# Problem requirements
A faithful transcription of all the data is required.

Saved entries:

=== Begin Enclosure ===

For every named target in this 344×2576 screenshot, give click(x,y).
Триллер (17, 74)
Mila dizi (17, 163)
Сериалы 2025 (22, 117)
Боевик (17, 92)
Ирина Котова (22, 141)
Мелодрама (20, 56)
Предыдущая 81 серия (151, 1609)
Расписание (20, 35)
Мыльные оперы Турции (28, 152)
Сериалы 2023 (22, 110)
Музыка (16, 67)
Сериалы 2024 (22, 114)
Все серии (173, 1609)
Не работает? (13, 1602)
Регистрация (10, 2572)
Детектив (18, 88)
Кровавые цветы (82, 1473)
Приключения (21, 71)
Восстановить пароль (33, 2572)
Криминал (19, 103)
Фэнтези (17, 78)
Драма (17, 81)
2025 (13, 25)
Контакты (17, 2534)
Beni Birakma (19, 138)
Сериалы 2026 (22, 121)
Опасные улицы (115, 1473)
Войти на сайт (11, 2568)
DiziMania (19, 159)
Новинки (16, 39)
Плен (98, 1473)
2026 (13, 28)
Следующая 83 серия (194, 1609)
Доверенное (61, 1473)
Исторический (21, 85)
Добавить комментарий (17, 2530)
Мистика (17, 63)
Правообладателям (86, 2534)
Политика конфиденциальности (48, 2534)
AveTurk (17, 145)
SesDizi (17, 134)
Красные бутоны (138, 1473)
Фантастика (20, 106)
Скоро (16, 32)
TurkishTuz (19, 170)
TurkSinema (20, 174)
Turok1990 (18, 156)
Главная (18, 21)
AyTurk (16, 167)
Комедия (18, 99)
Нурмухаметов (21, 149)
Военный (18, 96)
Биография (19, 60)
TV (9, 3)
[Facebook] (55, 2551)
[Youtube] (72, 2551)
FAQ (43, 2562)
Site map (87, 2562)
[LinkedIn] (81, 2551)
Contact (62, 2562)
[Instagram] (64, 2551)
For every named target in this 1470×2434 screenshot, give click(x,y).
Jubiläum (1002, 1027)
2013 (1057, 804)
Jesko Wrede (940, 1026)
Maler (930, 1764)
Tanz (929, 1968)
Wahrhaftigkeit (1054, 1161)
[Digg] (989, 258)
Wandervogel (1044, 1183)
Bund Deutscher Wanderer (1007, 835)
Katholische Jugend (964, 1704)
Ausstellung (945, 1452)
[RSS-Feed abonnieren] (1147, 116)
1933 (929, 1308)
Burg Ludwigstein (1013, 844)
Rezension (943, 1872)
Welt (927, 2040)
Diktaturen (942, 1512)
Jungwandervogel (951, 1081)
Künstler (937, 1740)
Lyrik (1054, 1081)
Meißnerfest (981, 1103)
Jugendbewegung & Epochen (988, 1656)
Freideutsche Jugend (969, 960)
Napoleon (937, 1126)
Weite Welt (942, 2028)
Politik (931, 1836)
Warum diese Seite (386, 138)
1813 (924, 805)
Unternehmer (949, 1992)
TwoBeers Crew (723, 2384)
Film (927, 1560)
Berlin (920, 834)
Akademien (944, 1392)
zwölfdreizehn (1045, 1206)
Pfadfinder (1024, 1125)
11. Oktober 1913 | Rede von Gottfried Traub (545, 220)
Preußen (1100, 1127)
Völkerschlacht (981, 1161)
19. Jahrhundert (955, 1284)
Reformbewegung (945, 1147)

=== End Enclosure ===

# Result for this task
For every named target in this 344×2576 screenshot, give click(x,y).
Триллер (17, 74)
Mila dizi (17, 163)
Сериалы 2025 (22, 117)
Боевик (17, 92)
Ирина Котова (22, 141)
Мелодрама (20, 56)
Предыдущая 81 серия (151, 1609)
Расписание (20, 35)
Мыльные оперы Турции (28, 152)
Сериалы 2023 (22, 110)
Музыка (16, 67)
Сериалы 2024 (22, 114)
Все серии (173, 1609)
Не работает? (13, 1602)
Регистрация (10, 2572)
Детектив (18, 88)
Кровавые цветы (82, 1473)
Приключения (21, 71)
Восстановить пароль (33, 2572)
Криминал (19, 103)
Фэнтези (17, 78)
Драма (17, 81)
2025 (13, 25)
Контакты (17, 2534)
Beni Birakma (19, 138)
Сериалы 2026 (22, 121)
Опасные улицы (115, 1473)
Войти на сайт (11, 2568)
DiziMania (19, 159)
Новинки (16, 39)
Плен (98, 1473)
2026 (13, 28)
Следующая 83 серия (194, 1609)
Доверенное (61, 1473)
Исторический (21, 85)
Добавить комментарий (17, 2530)
Мистика (17, 63)
Правообладателям (86, 2534)
Политика конфиденциальности (48, 2534)
AveTurk (17, 145)
SesDizi (17, 134)
Красные бутоны (138, 1473)
Фантастика (20, 106)
Скоро (16, 32)
TurkishTuz (19, 170)
TurkSinema (20, 174)
Turok1990 (18, 156)
Главная (18, 21)
AyTurk (16, 167)
Комедия (18, 99)
Нурмухаметов (21, 149)
Военный (18, 96)
Биография (19, 60)
TV (9, 3)
[Facebook] (55, 2551)
[Youtube] (72, 2551)
FAQ (43, 2562)
Site map (87, 2562)
[LinkedIn] (81, 2551)
Contact (62, 2562)
[Instagram] (64, 2551)
For every named target in this 1470×2434 screenshot, give click(x,y).
Jubiläum (1002, 1027)
2013 (1057, 804)
Jesko Wrede (940, 1026)
Maler (930, 1764)
Tanz (929, 1968)
Wahrhaftigkeit (1054, 1161)
[Digg] (989, 258)
Wandervogel (1044, 1183)
Bund Deutscher Wanderer (1007, 835)
Katholische Jugend (964, 1704)
Ausstellung (945, 1452)
[RSS-Feed abonnieren] (1147, 116)
1933 (929, 1308)
Burg Ludwigstein (1013, 844)
Rezension (943, 1872)
Welt (927, 2040)
Diktaturen (942, 1512)
Jungwandervogel (951, 1081)
Künstler (937, 1740)
Lyrik (1054, 1081)
Meißnerfest (981, 1103)
Jugendbewegung & Epochen (988, 1656)
Freideutsche Jugend (969, 960)
Napoleon (937, 1126)
Weite Welt (942, 2028)
Politik (931, 1836)
Warum diese Seite (386, 138)
1813 (924, 805)
Unternehmer (949, 1992)
TwoBeers Crew (723, 2384)
Film (927, 1560)
Berlin (920, 834)
Akademien (944, 1392)
zwölfdreizehn (1045, 1206)
Pfadfinder (1024, 1125)
11. Oktober 1913 | Rede von Gottfried Traub (545, 220)
Preußen (1100, 1127)
Völkerschlacht (981, 1161)
19. Jahrhundert (955, 1284)
Reformbewegung (945, 1147)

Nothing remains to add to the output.